Even in countries where abortion is legalized for some cases such as abuse or where the survival of the mother is compromised, access to safe abortion has been hampered by the COVID-19 pandemic in the region.
On the one hand, fear of contagion in hospitals has prevented women who could have taken refuge in legal grounds for seeking an abortion from doing so, and on the other hand, rates of mistreatment and abuse within families have increased because quarantines have forced thousands of women to remain locked up with their abusers.
To this extent, quarantine has not stopped some of the forms of violence that women regularly face, neither pregnancies nor, therefore, the need for abortion.
In Latin America there are multiple sorority groups, abortion doulas, who support and guide other women to get safe abortions from their homes. Since abortion is not legal for all causes - in South America it is only legal in Uruguay - these sorority groups also help in obtaining the necessary medicines to perform the procedures.
They do so because countries' legislation is not broad enough to protect women on all grounds - maternal mortality rates are systematically reduced to the extent that safe, legal abortion is more easily accessible - because current pandemic conditions make it difficult to access abortion even in cases where it would be legal, and because even when women are legally entitled to abortion, they often encounter obstacles to doing so such as doctors declaring conscientious objections and refusing to do so.

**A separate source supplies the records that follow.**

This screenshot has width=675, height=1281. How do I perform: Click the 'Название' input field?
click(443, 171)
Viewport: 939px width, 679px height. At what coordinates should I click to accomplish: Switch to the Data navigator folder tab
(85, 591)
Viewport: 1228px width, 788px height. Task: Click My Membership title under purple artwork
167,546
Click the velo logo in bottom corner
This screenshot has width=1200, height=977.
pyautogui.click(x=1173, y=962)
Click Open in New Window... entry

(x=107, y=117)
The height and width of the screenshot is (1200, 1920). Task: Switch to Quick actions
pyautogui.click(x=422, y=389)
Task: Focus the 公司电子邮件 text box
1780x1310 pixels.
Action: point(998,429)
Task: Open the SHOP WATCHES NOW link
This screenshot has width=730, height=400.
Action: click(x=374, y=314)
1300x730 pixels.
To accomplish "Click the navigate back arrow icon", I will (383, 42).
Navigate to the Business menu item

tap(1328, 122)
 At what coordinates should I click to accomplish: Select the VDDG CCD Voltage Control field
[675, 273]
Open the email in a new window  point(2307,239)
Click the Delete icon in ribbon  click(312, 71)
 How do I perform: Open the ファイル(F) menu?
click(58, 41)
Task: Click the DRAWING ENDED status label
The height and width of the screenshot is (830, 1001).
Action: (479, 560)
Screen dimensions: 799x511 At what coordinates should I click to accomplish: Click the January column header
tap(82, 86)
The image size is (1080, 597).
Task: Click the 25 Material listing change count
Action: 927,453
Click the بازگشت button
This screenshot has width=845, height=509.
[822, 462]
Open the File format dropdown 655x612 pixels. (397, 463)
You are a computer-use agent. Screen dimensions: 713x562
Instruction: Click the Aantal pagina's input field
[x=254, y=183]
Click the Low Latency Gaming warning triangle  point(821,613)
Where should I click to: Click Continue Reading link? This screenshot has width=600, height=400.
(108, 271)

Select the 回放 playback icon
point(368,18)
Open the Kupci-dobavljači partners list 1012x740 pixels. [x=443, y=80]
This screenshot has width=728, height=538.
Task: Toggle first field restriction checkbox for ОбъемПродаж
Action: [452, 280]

These groups of doulas, Las Parceras (Colombia), Con Las Amigas and En La Casa (Chile), Socorristas en Red (Argentina), Fondo María MX (Mexico), Las Comadres (Ecuador), have openly declared in a coordinated manner that abortion rights are not quarantined in Latin America and have continued to publicize their unconditional willingness to support women who need them.
The main challenge, a Chilean doula told NBC News on condition of anonymity, is that the pandemic has cut off the distribution chains - often clandestine - with which they had access to the necessary medicines and it will not be long before they run out of supplies.